→ Given exercise 1
Pick out and copy every line of the records that contains the string "should". Case counts.

→ Selected passage
::::::::

# Tournaments Processing

This notebook iterates through all tournaments in a given year, downloads each game of the tournament, processes them by iterating through each frame, and condenses them into a single row of data. We then later save this data for modeling and inference.

In [None]:
import pandas as pd
pd.set_option('mode.chained_assignment', None)
import numpy as np
import os
from tqdm.notebook import tqdm
from data_processing.GameFeaturesGenerator import GameFeaturesGenerator
from data_processing.TournamentDataProcessor import TournamentDataProcessor
from data_processing.LeaguesDataProcessor import LeaguesDataProcessor
from data_processing.utils.download_functions import *
os.chdir('esports-data')
os.listdir()

In [None]:
# Read in teams data
with open("teams.json", "r") as json_file:
   teams_data = json.load(json_file)

team_df = []
for team in teams_data:
    team_df.append({'team_id': team['team_id'], 'team_name': team['name']})
    
team_df = pd.DataFrame(team_df)

In [None]:
# Read in tournament data
with open("tournaments.json", "r") as json_file:
   tournament_data_all = json.load(json_file)

# Read in mappings data
with open("mapping_data.json", "r") as json_file:
   mappings_data = json.load(json_file)
   
mappings = {
   esports_game["esportsGameId"]: esports_game for esports_game in mappings_data
}

# Set up LeaguesDataProcessor
leagues_data_processor = LeaguesDataProcessor()

In [None]:
tournaments_year = [x['slug'] for x in tournament_data_all if '2023' in x['slug']]

tournaments = [x for x in tournament_data_all if x['slug'] in tournaments_year]
tournaments_names = [x['slug'] for x in tournaments]
print(tournaments_names)

In [None]:
# tournaments = [x for x in tournament_data_all if x['slug'] in ['pcs_summer_playoffs_2023']]

In [None]:
"""
Iterate through each tournament and process the data, we will get two dataframes 

tournament_rows = [match_id, esportsGameId, league, team_id_1, team_id_2, outcome_1, outcome_2]
game_rows = [platformGameId, esportsGameId, team_id, start_time, outcome, ...features..., ...league_indicators...]]

Save these dataframes to csv files in the data folder with the corresponding tournament name 
"""

for tournament_data in tournaments:
    tournament_name = tournament_data['slug']
    print("Processing: " + tournament_name)
    # Set up TournamentDataProcessor
    try:
        tournament_data_processor = TournamentDataProcessor(tournament_data, leagues_data_processor.leagues_df)
    except IndexError as e:
        print(f"Error processing tournament {tournament_name}. Tournament could not be found in leagues data")
        continue
    # tournament_data_processor.get_tournament_stages()
    training_data, _ = tournament_data_processor.get_tournament_data(training_stages=[], testing_stages=[])  # Consider all stages to be training 
    print("Games in tournament: " + str(len(training_data)))
    
    # Now download each game, process them, and add them into game_rows 
    directory = "games"
    if not os.path.exists(directory):
      os.makedirs(directory)

::::::::

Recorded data
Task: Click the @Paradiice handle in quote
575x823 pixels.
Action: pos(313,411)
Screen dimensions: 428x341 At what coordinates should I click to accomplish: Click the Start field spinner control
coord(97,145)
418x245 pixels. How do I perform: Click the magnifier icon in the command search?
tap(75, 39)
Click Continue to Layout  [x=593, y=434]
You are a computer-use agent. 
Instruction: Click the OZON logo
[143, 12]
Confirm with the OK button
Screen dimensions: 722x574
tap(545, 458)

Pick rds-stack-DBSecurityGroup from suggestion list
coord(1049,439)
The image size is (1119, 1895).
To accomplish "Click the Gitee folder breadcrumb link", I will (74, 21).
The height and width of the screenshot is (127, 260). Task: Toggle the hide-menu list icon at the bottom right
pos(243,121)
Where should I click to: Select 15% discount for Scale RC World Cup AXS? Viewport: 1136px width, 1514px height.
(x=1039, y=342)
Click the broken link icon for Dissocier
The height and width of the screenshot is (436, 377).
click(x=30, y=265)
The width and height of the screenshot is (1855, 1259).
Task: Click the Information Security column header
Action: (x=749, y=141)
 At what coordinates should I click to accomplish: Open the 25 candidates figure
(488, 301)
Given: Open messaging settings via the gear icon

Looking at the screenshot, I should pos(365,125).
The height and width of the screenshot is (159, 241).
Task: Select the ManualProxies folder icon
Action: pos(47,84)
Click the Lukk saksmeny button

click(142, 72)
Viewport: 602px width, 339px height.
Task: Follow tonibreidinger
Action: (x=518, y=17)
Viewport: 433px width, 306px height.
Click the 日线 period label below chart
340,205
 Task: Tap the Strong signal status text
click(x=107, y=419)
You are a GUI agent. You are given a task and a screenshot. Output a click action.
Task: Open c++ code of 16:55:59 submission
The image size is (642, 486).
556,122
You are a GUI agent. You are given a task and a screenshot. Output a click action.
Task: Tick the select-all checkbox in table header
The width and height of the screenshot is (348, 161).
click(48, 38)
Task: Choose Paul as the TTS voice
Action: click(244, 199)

::::::::

→ Given exercise 2
In the tournaments-processing notebook, why does the loop skip a tournament when setting up its TournamentDataProcessor raises an IndexError? Answer in one to three sentences.

→ Exercise answer 1
Screen dimensions: 428x341 At what coordinates should I click to accomplish: Click the Start field spinner control
Where should I click to: Select 15% discount for Scale RC World Cup AXS? Viewport: 1136px width, 1514px height.
 At what coordinates should I click to accomplish: Open the 25 candidates figure
Looking at the screenshot, I should pos(365,125).

→ Exercise answer 2
The IndexError means the tournament could not be found in the leagues data. The notebook prints an error message saying so and uses continue to move on to the next tournament.